Sunday, January 1, 2012
Chicken Diablo (Chicken with a Honey Curry Sauce)
This is a recipe that my Mom makes. We had forgotten about it for a while until my friend Woody told me wanted to have the meal my mother made us when she was visiting me in Florence. It took us a few days before we remembered what that meal was exactly. Then we remembered how difficult it was to find ginger powder in Florence. We went to two grocery stores and the market before we stumbled upon an Asian grocery store that had it. Ever since we rediscovered the recipe I have made it every couple months.
This meal has been a big hit at Sunday Night Dinner. It is quite easy to make and doesn't require many ingredients. I use less butter than the original recipe calls for just to make it a little healthier.
Total active time: 30 minutes
Total time: 1 hour 15 minutes
You will need:
1 pound Chicken Breasts
4 tablespoons butter
1 tablespoon olive oil
1 sleeve of Reduced Fat Ritz Crackers (or plain breadcrumbs)
1 teaspoon dried basil
1/4 - 1/2 teaspoon curry powder
1/4 teaspoon ginger powder
1/3 cup honey
Preheat the oven to 300 degrees. Then crush the crackers into a small bowl. Mix in the dried basil. In another small bowl whisk the 2 eggs. Then coat the chicken breasts with the cracker crumb mixture. Then dunk in the eggs, and then back in the cracker crumbs.

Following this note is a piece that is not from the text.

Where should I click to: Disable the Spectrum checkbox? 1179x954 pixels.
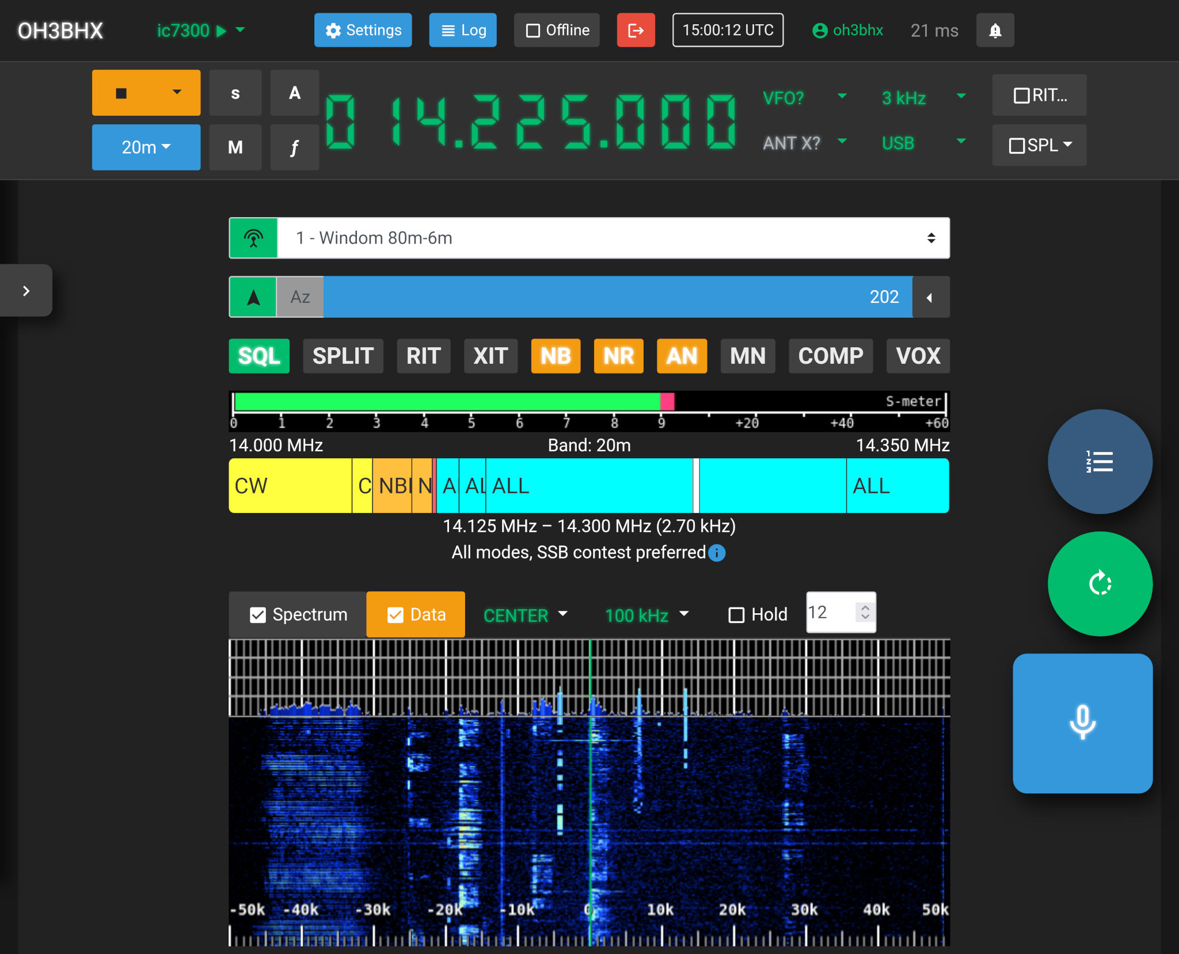click(258, 614)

Heat 1 tablespoon butter and the olive oil in a large skillet over medium heat. Then brown the chicken. Once the chicken is browned on both sides place it on a baking sheet and put into the oven. The chicken should take about 40 minutes to an hour to cook depending on how thick the chicken breasts are.

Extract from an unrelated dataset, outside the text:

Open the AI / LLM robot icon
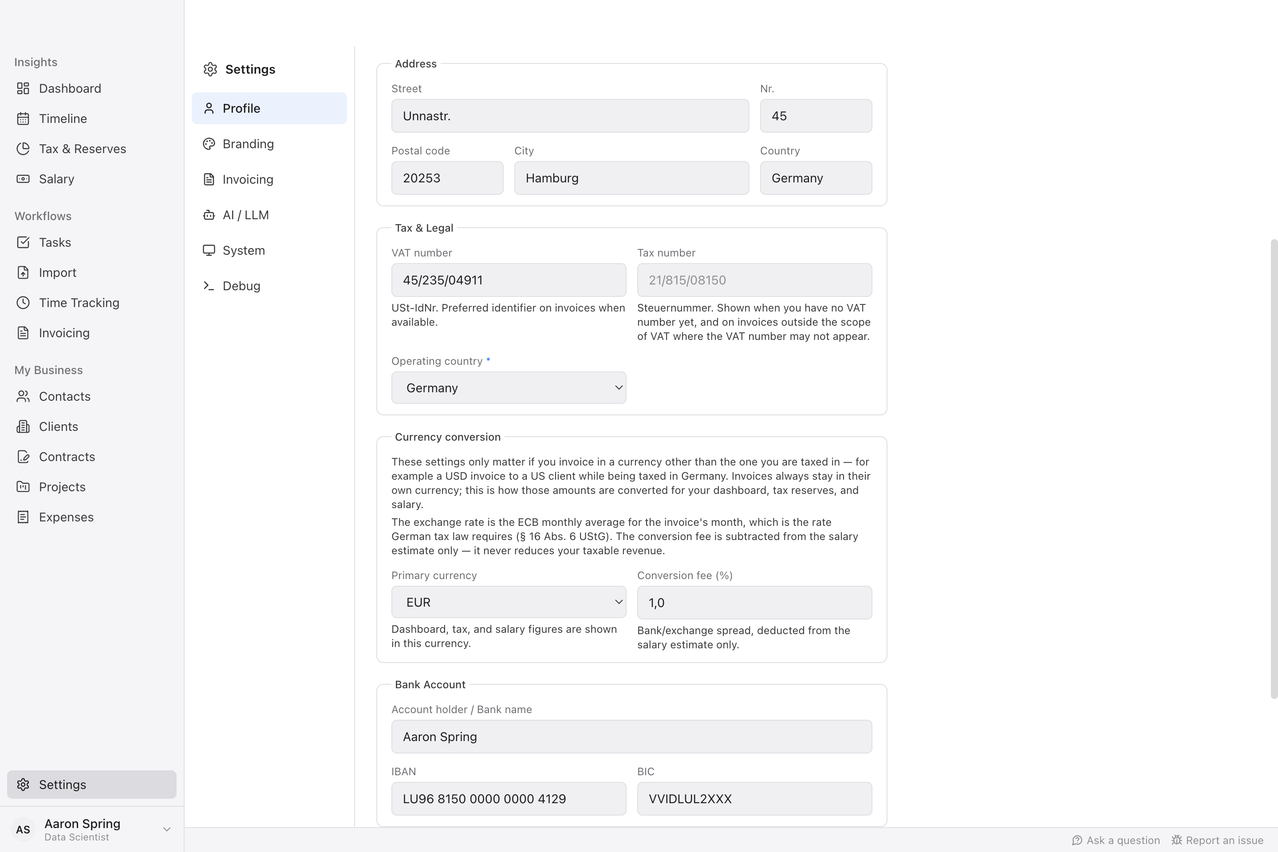The height and width of the screenshot is (852, 1278). click(209, 215)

While the chicken is baking, make the sauce. Melt 3 tablespoons butter in a small saucepan. Stir in the honey. Let the butter and honey mixture bubble and reduce for about 5 minutes. Then add the ginger and curry. These are pretty strong spices so add them slowly being careful not to add too much. I recommend starting with 1/4 teaspoon of each and then adding more to taste.
Once the chicken is cooked, serve with the sauce on top. I always serve this meal with Rice Pilaf.